« Inchallah un fils » est le premier film d’Amjad Al Rasheed, qui exprime à la fois la colère et l’optimisme, et met en scène la lutte d’une femme dans un univers masculin, ainsi que la révolte face à une institution inéquitable. Ce film est tout simplement poignant.
Nawal vit un véritable cataclysme lorsque son mari décède subitement durant son sommeil. Sa routine quotidienne prend alors des allures de cauchemar récurrent teinté de révolte. Chacune de ses journées se résume à déposer sa petite fille à l’école, puis à presser le pas pour rejoindre une maison aisée où une grand-mère handicapée l’attend, pour enfin rentrer tardivement chez elle pour dîner avec sa fille, avant de la mettre au lit.
Dans ces journées stressantes, Nawal se déplace aussi dans des espaces publics anxieux. Victime de harcèlement fréquent, elle se sent attaquée jusqu’à l’intimité de son foyer. Et pour cause, en tant que femme seule avec une enfant en Jordanie, la législation ne lui permet pas d’avoir beaucoup de droits.
« C’est avec notre permission que tu habites ici »
Inchallah un fils nous plonge dans l’abomination que vit quotidiennement une femme, une mère, dans une société dominée par l’homme. Les règles y sont fixées par les hommes, pour les hommes. Étant veuve et mère d’une fille et non d’un garçon, Nawal doit partager l’héritage modeste de son défunt mari avec sa belle-famille.
Amjad Al Rasheed, le prometteur cinéaste jordanien, place sous les feux des projecteurs le vécu d’une proche pour esquisser le combat d’une génération entière. « Lorsque son mari est décédé, selon la loi actuelle sur l’héritage, ses biens auraient dû être répartis entre les proches parents de ce dernier, étant donné que le couple n’avait que des filles.
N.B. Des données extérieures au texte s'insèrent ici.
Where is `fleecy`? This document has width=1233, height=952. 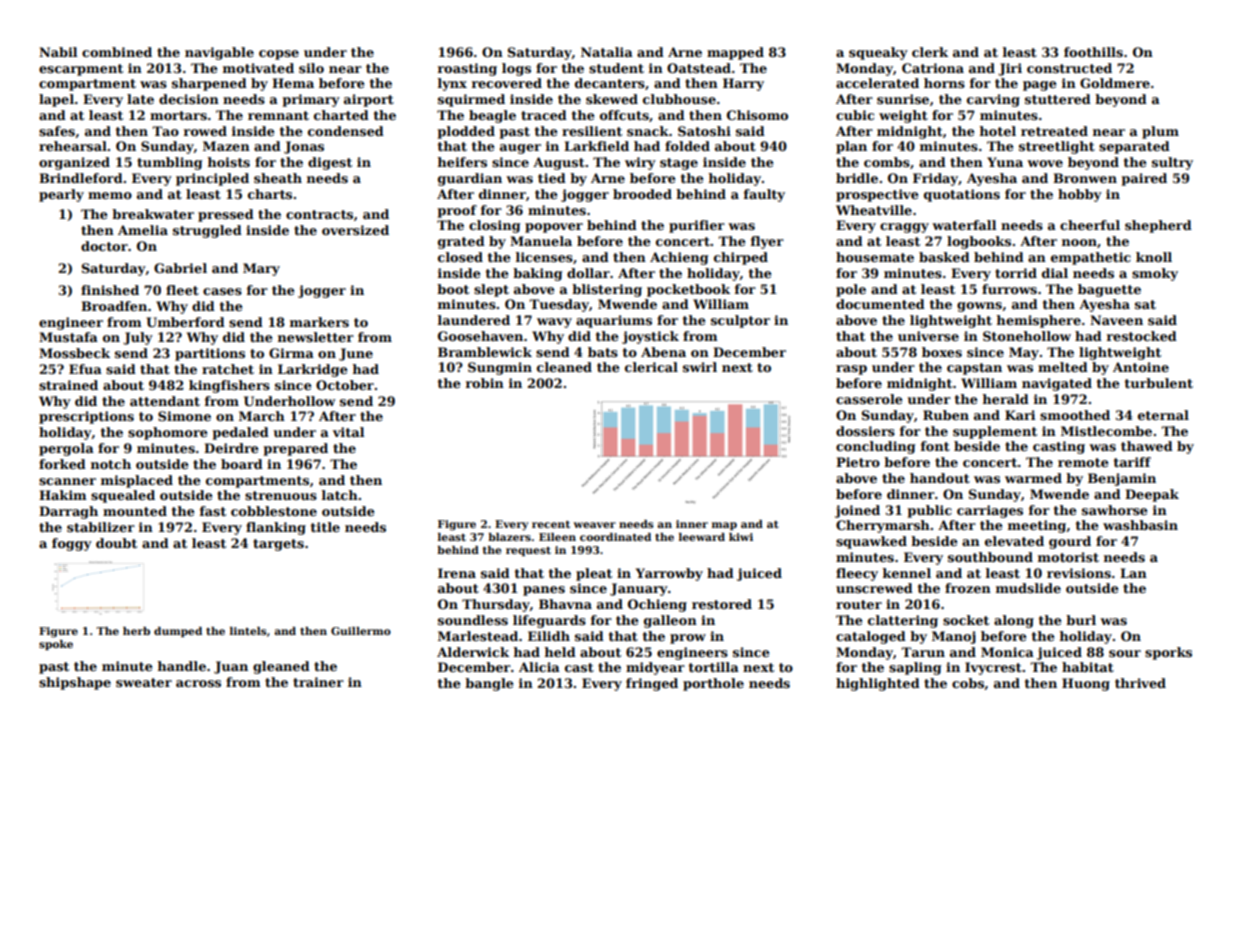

Cependant, les frères et sœurs de son époux ont renoncé à leur part afin que la veuve et ses filles puissent garder leur maison, en lui disant : ‘Nous t’accordons le droit de rester dans ta maison.’ Cette situation s’est révélée exceptionnelle en raison de leur situation financière confortable. Cependant, je me suis demandé : qu’aurait-il pu se passer si la situation avait été différente ? Qu’aurait-elle fait s’ils avaient exigé une part de sa maison, comme le stipule la loi ? », admet Amjad Al Rasheed.
Nawal subit la pression de tous côtés. Elle risque en effet de perdre son logement ainsi que la garde de sa fille. Son beau-frère cherche également à récupérer le pick-up de son feu époux ainsi que la moitié de l’appartement. Haithan Omari, au travers de son personnage Rufqi, rend à merveille les contradictions d’un homme qui voit en la mort de son frère un moyen d’améliorer sa piètre situation familiale. Cet homme pense en effet avoir tous les droits de revendiquer cet argent, puisque la loi et la morale sont de son côté.
Le réalisateur parvient notamment à montrer comment la religion est utilisée à des fins égoïstes. Nawal, incarnée avec force par l’énergique Mouna Hawa, fragile mais déterminée, évolue dans un monde d’hommes. Elle lutte avec les moyens du bord, sans attendre d’aide qui ne viendrait probablement jamais. Elle se bat aussi pour que sa fille n’ait pas à subir le même supplice. Lorsqu’elle ose enfin réagir face à un homme qui la harcèle tous les jours dans la rue avec la même phrase, – « J’aimerais être ton sac » » – cela libère une tension palpable.
Inchallah un fils est un premier film vibrant de rage et d’espoir, réalisé par le talentueux Amjad Al Rasheed et porté par la brillante actrice Mouna Hawa.
Le film en détails
Le réalisateur : Amjad Al Rasheed
Langue : Arabe sous-titré en français
Scénario : Amjad Al Rasheed et Rula Nasser
Distribution : Mouna Hawa, Seleena Rababah, Haitham Omari
Durée : 1h53
Date de sortie : 6 mars 2024
Synopsis : Jordanie, à notre époque. Après le décès inopiné de son mari, Nawal, âgée de 30 ans, doit lutter pour obtenir sa part de l’héritage afin de protéger sa fille et sa maison, dans une société où avoir un fils aurait tout changé.